= Chinese character meanings =

Chinese character meanings (漢字字義 (汉字字义, hànzì zìyì)) are the meanings of the morphemes the characters represent, including the original meanings, extended meanings and phonetic-loan meanings. Some characters only have single meanings, some have multiple meanings, and some share a common meaning.

In modern Chinese, a character may represent a word, a morpheme in compound word, or a meaningless syllable combined with other syllables or characters to form a morpheme.

A single-character word has a meaning equal to the meaning of the character. A multi-character word has a meaning that is usually derived from the meanings of the characters according to various processes of word formation.

==Character meanings and morphemes==
Morphemes are the minimal units of meaning in a language. Chinese characters are morpheme characters, and the meanings of Chinese characters come from the morphemes they record.

Most Chinese characters represent only one morpheme, and in that case the meaning of the character is the meaning of the morpheme recorded by the character. For example:
 猫: māo, cat, the name of a domestic animal that can catch mice.

The morpheme "māo" has one meaning, and the Chinese character "猫" also has one meaning. According to statistics, more than half of Chinese characters belong to this type.

Some Chinese characters correspond to multiple morphemes. For example:
 姑: gū, noun, father's sister, aunt.
 姑: gū, adverb, temporarily, for now.

 纤: xiān, the simplified form of "纖", fine: 纤尘 (fine dust), 纤维 (fiber).
 纤: qiàn, the simplified form of "縴", the rope used to pull a boat: 縴夫 (boat tracker), 拉纖 (pulling the boat rope).

Some Chinese characters only record one syllable in a polysyllabic morpheme and do not represent the morpheme alone, so they have no meaning in themselves, such as the characters 囫 and 圇 in the word 囫圇 (whole), 咖 and 啡 in the word 咖啡 (coffee), 葡 and 萄 in the word 葡萄 (grape), 蝙 and 蝠 in the word 蝙蝠 (bat, the animal), and 蟋 and 蟀 in the word 蟋蟀 (cricket, the insect).

Some words are multi-syllabic transliterations of names and loanwords where the individual characters do not carry meaning, such as 牛頓 ("Niúdùn" Newton), 紐約 ("Niǔ Yuē" New York), 沙發 ("shā fā" Sofa) and 奧林匹克 ("Àolínpǐkè" Olympics).

A character may not represent a morpheme. For example: "馬" (horse) is a morpheme in "賽馬" (horse racing) and "馬路" (street, road, literally "horse road") and contributes a meaning, but is not a morpheme in "羅馬" (Rome), "奧巴馬" (Obama), and "馬拉松" (marathon) and has no meaning of its own in those words, only contributing its sound.

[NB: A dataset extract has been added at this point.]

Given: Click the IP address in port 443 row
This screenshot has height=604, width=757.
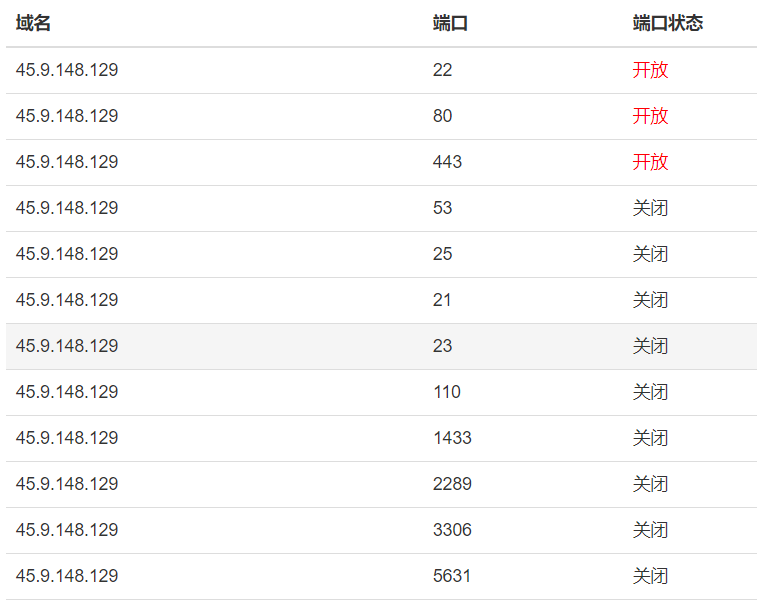Looking at the screenshot, I should click(x=67, y=162).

==Monosemous and polysemous characters==
A character with only one meaning is a monosemous character, and a character with two or more meanings is a polysemous character. According to statistics from the "Chinese Character Information Dictionary", among the 7,785 mainland standard Chinese characters in the dictionary, there are 4,139 monosemous characters and 3,053 polysemous characters. The ratio between the two is 1:0.737. More details can be found in the table below:

Chinese characters distribution by the number of meanings
| Meaning level | 0 | 1 | 2 | 3 | 4 | 5 | Total |
|---|---|---|---|---|---|---|---|
| Meaning number | 0 | 1 | 2 | 3~4 | 5~8 | 9 and above | Total |
| Character number | 593 | 4139 | 1622 | 1023 | 351 | 57 | 7785 |
| % | 7.617% | 53.166% | 20.835% | 13.141% | 4.509% | 0.732% | 100% |

When a word is created, it is often assigned a single meaning. After a period of use, many words become polysemous. The major categories of modern single-meaning (monosemous) characters include:
- Characters for words of daily necessities and foods. For example: 饃 (steamed bun), 韭 (leek), 凳 (bench).
- Characters used for major organs of animals. For example: 腎 (kidney), 肝 (liver), 趼 (callus).
- Terms for science, technology and health. For example: 鋰 (lithium), 醛 (aldehydes), 癬 (ringworm).
- Characters for plant and animal names. For example: 猫 (cat), 鯉 (carp), 榕 (banyan).
- Characters for surnames and place names. For example: 劉 (Liu), 邢 (Xing), 鑫 (Xin).

The meaning assigned to a character when it was created is the original meaning (本义 (本義, běnyì)) of the character. For example "兵" (bīng) was originally a character for weapons.

The meaning developed from the original meaning of a character through association is the extended meaning (引申义 (引申義, yǐn shēn yì)). For example, "士兵" (soldier) uses an extended meaning of "兵".

The meaning added through the loan of homonymous sounds is the phonetic-loan meaning (假借义 (假借義, jiǎ jiè yì)). For example, the original meaning of "其 (qí)" is "dustpan", and its pronoun usage of "his, her, its" is a phonetic-loan meaning.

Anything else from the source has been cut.